O que é conto e o que é crônica?



Marco Antunes

Quero dirimir um pouco das dúvidas sobre o que é conto e o que é crônica. O assunto é difícil mesmo. A coisa se dá em terreno ambíguo muitas vezes, mas, como sempre digo para meus alunos, nenhum autor está escrevendo e de repente interrompe porque queria escrever uma crônica e lhe saiu um conto. A importância disso é epistemológica somente.
Percebam, conto está centrado na ação, no conflito desenvolvido pela narrativa, preservando quatro unidades, segundo Massaud Moisés: a de espaço (um conto procura situar-se em poucos cenários, feito uma peça de teatro); a de tempo (como o conto é breve por definição, raramente se faz um bom conto com cortes no tempo, dando saltos na história, etc.); a de ação (o conto é avesso a peripécias narrativas, ao vaivém, a saltos, a desmembramentos cronológicos começa e vai até o fim sem desvios) e, por último, a unidade mais importante: a unidade de tom o conto tem que causar uma única impressão, que pode ser de humor, terror, piedade, ironia, drama, tragédia, etc.
É isso, como regra o conto é uma pequena estória com conflito que se resolve impactantemente no final. Mais modernamente se tentam outras soluções, mas o conto clássico é assim.
A dúvida de gênero entre conto e crônica surge porque a narração não é estranha à crônica, pode sim haver, mas é preciso que a intenção de fotografar uma época (sentido original de crônica) se sobreponha à de contar. No conto se conta para fabular ou pelo prazer de contar, mas na crônica se "conta" para fotografar, comentar, registrar, etc. Costumes, facetas humanas, tipos, fatos peculiares são típicos da crônica. No conto, o foco está no conflito, a personagem no conto não é apenas um instrumento de que se vale o escritor, mas o próprio foco de interesse, o indivíduo em si... Na crônica a personagem vale mais pelo que diz do todo, de sua época ou de sua coletividade que por si só. Quando, no entanto a voz autoral dá palpites, emite opiniões, analisa fatos, etc. aí não tem que duvidar, é crônica e fim de papo. Alguns contos flertam demais com a crônica, mesmo narrando depois e contando, afinal, uma estória, perdem a unidade de tom. Não há dúvida se tratar de crônica quando não narra nada, só reflete as opiniões do autor. Portanto, só há a possibilidade de confundir um com o outro quando uma crônica se permite uma narração, quando não, fim de dúvida. É crônica sem apelação.
            Resumindo: crônica e conto são mesmo um território de mútuas invasões. A diferença, por assim dizer, está na intenção do autor: se era narrar, expor uma estória ou parábola, então é conto; se era opinar, ainda que como exemplo conte uma estória, então é crônica. A dúvida está naquela estória leve, simples, que mais parece um instantâneo da vida.
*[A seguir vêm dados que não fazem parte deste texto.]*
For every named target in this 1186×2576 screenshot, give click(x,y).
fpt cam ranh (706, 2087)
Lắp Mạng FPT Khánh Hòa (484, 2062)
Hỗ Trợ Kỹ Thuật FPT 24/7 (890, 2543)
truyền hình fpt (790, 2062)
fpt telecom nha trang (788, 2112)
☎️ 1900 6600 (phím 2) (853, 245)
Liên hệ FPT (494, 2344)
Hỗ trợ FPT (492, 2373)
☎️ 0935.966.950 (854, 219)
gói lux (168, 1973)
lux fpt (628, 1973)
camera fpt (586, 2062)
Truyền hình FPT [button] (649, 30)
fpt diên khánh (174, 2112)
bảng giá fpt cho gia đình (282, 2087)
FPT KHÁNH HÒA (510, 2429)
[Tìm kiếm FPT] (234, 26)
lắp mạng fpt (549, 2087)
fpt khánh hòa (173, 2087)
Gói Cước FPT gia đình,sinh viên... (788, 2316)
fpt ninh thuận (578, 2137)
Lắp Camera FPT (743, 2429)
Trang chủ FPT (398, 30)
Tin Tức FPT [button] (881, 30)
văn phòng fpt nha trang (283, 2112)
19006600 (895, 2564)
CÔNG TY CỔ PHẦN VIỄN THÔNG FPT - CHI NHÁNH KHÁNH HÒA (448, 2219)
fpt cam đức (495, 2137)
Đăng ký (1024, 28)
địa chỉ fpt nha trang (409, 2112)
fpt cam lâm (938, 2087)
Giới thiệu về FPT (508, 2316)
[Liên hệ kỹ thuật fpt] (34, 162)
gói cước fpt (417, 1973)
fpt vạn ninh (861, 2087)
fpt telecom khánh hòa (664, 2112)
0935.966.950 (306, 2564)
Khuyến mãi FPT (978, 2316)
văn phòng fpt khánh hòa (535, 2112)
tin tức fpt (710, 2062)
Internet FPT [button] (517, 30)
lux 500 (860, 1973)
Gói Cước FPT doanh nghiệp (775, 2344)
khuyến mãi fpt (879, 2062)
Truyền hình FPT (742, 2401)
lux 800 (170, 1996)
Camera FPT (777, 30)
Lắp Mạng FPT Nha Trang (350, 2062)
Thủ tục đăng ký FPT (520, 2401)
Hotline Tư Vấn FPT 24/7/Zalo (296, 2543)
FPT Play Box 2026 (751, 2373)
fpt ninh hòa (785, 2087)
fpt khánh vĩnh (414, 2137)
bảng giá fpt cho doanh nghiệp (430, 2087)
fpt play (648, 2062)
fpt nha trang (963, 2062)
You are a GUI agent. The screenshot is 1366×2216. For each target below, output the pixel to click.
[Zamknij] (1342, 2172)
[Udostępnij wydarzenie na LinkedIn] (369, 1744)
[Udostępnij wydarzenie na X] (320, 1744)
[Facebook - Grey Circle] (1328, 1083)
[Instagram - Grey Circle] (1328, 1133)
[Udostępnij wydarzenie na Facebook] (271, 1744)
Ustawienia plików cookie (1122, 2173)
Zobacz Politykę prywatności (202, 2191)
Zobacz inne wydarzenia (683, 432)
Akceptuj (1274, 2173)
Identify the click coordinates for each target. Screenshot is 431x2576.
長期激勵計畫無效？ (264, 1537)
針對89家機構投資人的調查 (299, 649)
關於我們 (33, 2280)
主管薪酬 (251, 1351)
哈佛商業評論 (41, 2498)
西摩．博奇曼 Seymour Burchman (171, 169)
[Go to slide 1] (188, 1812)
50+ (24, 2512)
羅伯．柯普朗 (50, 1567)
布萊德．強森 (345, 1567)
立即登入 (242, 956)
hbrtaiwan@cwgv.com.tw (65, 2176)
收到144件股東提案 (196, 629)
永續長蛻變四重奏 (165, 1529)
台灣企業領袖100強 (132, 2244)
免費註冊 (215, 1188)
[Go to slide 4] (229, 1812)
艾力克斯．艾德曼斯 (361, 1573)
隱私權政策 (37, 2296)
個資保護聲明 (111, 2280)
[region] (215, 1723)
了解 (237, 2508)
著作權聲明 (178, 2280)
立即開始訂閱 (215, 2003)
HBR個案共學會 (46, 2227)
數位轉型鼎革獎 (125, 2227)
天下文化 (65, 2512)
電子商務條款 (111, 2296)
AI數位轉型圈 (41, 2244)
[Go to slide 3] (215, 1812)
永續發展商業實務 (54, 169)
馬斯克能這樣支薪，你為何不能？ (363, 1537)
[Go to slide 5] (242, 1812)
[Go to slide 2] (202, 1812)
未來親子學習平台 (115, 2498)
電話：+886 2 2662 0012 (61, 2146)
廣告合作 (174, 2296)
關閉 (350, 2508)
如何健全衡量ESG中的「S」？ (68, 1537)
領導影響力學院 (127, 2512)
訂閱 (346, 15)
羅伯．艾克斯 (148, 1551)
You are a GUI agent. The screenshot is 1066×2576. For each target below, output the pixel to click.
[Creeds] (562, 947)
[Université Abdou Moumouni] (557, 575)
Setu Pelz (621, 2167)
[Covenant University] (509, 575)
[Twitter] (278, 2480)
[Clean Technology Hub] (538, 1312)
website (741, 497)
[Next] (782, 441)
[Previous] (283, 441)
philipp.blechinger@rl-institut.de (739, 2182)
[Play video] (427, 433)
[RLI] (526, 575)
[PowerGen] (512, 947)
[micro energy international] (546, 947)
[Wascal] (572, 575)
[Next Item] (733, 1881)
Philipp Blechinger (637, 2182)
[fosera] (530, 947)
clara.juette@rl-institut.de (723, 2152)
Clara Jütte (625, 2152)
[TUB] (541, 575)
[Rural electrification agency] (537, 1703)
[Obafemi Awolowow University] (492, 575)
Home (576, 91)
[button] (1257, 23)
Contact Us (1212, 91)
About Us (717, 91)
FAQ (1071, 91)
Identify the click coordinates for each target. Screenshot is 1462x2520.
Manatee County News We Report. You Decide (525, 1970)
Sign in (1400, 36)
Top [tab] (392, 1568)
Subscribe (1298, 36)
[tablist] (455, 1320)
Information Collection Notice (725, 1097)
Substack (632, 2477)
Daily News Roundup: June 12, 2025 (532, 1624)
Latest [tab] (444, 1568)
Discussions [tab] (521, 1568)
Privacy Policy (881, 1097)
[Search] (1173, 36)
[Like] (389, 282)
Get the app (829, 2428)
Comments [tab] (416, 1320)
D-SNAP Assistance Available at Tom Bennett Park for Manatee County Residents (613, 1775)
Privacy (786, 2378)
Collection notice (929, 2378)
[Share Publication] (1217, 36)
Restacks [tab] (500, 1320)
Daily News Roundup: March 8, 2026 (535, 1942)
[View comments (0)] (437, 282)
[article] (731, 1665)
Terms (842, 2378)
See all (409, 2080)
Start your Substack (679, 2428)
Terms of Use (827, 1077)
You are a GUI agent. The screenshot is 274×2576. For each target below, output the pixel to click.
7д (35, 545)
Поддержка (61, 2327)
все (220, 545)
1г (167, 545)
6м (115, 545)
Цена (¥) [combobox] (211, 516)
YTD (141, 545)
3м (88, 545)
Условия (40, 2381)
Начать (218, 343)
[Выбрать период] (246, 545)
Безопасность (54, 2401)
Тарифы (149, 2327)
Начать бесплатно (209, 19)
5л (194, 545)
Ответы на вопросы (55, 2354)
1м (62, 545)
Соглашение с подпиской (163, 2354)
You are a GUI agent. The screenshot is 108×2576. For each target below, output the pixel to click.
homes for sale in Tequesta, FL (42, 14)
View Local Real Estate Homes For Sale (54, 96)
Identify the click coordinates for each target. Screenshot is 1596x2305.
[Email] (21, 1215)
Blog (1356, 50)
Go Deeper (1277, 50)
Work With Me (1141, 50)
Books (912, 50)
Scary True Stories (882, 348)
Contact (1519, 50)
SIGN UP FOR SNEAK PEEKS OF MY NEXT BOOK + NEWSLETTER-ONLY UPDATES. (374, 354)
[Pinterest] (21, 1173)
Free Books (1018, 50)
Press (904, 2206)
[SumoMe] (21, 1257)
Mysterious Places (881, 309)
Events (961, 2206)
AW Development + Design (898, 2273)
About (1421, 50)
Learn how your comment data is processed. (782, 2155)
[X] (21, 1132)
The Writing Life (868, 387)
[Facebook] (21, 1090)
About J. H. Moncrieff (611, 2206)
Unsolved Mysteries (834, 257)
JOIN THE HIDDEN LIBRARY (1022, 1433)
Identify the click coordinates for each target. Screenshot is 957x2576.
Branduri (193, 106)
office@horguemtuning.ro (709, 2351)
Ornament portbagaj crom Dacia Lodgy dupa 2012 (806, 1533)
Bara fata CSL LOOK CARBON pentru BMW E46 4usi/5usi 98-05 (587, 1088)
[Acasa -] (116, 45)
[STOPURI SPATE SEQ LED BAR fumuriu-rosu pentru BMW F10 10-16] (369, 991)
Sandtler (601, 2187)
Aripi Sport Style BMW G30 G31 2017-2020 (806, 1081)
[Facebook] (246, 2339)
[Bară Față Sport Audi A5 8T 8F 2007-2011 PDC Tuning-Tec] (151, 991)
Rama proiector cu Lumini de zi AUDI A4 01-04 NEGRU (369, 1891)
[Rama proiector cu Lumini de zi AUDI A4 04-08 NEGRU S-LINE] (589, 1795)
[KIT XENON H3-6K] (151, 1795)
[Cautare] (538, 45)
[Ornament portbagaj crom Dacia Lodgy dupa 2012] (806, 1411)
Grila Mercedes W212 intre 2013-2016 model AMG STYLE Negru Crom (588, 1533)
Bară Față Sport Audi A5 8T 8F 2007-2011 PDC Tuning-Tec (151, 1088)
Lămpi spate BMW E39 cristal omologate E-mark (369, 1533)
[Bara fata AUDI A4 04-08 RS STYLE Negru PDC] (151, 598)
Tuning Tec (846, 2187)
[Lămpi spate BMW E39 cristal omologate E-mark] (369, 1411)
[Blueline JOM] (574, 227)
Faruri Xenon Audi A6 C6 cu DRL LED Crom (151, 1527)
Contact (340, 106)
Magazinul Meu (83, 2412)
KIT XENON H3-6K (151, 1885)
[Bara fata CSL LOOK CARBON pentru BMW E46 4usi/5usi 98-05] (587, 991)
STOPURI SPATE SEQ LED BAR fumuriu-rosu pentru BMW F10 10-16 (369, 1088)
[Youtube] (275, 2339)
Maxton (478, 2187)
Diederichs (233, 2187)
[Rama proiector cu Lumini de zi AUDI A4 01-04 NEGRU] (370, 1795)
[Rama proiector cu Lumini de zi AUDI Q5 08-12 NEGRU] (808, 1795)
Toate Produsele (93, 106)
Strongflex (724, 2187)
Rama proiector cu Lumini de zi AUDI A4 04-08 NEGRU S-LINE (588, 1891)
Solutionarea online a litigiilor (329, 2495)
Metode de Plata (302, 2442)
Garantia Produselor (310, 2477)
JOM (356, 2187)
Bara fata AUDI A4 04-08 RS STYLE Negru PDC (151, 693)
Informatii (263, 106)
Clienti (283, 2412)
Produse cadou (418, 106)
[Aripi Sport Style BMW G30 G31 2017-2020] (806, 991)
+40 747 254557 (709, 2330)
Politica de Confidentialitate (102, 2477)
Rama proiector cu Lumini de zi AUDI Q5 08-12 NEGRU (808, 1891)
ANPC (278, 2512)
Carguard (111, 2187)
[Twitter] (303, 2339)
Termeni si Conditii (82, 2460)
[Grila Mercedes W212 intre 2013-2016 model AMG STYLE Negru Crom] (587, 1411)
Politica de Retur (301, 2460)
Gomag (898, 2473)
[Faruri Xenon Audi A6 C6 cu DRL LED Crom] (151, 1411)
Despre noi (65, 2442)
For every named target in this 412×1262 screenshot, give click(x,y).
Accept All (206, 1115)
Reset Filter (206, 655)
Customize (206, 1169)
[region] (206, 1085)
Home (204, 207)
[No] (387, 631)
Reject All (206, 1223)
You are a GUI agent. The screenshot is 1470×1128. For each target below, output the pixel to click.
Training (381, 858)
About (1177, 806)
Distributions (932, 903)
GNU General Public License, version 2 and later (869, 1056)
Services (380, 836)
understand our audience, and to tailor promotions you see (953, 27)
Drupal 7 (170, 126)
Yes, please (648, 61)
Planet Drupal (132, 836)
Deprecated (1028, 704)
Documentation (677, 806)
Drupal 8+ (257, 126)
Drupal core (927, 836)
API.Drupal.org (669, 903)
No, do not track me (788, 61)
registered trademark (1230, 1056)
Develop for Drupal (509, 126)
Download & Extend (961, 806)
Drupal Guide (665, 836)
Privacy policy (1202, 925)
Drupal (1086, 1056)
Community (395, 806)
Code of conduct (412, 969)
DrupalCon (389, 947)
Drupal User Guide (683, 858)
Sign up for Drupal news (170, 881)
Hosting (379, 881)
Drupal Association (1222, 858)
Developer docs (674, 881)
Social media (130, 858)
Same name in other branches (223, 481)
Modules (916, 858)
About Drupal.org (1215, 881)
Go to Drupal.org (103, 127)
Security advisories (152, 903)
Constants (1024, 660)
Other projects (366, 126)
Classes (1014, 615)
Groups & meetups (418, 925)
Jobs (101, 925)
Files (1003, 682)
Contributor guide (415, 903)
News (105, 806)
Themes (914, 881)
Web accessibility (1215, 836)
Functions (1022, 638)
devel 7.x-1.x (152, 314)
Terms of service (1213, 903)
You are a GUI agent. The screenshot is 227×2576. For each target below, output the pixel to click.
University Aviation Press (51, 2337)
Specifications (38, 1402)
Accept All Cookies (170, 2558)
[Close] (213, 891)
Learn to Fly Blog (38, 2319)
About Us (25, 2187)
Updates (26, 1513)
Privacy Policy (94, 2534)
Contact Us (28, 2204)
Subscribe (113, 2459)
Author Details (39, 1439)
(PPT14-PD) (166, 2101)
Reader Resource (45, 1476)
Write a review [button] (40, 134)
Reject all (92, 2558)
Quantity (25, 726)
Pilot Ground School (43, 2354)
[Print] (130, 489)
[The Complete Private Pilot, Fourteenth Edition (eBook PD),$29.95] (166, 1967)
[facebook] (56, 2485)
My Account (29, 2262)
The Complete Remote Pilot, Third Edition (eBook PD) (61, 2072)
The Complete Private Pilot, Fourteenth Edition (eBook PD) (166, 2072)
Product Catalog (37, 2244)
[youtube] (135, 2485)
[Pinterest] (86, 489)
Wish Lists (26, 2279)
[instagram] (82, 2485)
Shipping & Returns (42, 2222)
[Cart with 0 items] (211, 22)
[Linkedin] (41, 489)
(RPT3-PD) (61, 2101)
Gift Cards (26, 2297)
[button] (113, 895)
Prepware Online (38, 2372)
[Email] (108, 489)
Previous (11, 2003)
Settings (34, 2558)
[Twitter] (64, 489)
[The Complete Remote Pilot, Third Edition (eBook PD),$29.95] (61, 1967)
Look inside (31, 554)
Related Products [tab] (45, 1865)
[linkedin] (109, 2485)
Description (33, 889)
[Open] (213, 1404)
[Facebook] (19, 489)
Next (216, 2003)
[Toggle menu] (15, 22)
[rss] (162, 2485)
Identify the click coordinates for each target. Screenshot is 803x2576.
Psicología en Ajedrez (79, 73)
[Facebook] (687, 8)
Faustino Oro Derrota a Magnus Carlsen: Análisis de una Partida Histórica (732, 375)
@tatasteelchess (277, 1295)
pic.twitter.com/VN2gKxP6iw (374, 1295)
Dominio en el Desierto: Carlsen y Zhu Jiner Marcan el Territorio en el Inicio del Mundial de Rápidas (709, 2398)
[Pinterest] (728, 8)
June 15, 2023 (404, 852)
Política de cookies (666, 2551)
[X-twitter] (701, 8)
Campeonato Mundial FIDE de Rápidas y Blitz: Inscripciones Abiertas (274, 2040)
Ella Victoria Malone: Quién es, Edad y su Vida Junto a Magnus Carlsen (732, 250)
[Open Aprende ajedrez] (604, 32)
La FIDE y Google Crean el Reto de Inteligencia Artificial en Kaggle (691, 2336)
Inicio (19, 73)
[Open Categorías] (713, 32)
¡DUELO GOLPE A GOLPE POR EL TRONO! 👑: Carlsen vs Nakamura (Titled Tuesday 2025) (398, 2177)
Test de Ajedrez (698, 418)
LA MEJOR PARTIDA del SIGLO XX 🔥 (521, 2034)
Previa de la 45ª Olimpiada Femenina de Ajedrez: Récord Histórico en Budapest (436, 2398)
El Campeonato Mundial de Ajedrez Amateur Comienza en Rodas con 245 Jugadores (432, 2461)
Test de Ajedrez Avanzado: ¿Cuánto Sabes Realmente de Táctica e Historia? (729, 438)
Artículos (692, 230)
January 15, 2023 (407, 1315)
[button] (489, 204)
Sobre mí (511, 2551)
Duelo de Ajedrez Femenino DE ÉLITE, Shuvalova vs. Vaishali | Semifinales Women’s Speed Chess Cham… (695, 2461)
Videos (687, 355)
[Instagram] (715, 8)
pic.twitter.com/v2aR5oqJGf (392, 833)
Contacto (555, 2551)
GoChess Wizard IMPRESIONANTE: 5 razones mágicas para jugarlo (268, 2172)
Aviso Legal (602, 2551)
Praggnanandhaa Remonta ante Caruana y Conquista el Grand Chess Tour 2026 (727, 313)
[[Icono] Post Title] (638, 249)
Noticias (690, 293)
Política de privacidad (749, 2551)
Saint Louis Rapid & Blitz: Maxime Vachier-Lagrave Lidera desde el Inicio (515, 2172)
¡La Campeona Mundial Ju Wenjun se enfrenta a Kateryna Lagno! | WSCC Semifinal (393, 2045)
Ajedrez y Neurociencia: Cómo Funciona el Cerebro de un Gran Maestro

Aí o objetivo de fixar um modo especial daquele tempo, daquela cultura, daquele povo está subjacente e predomina. Então, mesmo que o autor nada comente ou opine, está claro, pela ligeireza do fato, a intenção de apenas retratar o tempo; nesse caso, por mais narrativo e contado que pareça, ainda é crônica. O conto pede dilema, conflito, drama!

Marco Antunes é escritor, professor e Coordenador do Núcleo de Literatura do Centro Cultural da Câmara dos Deputados.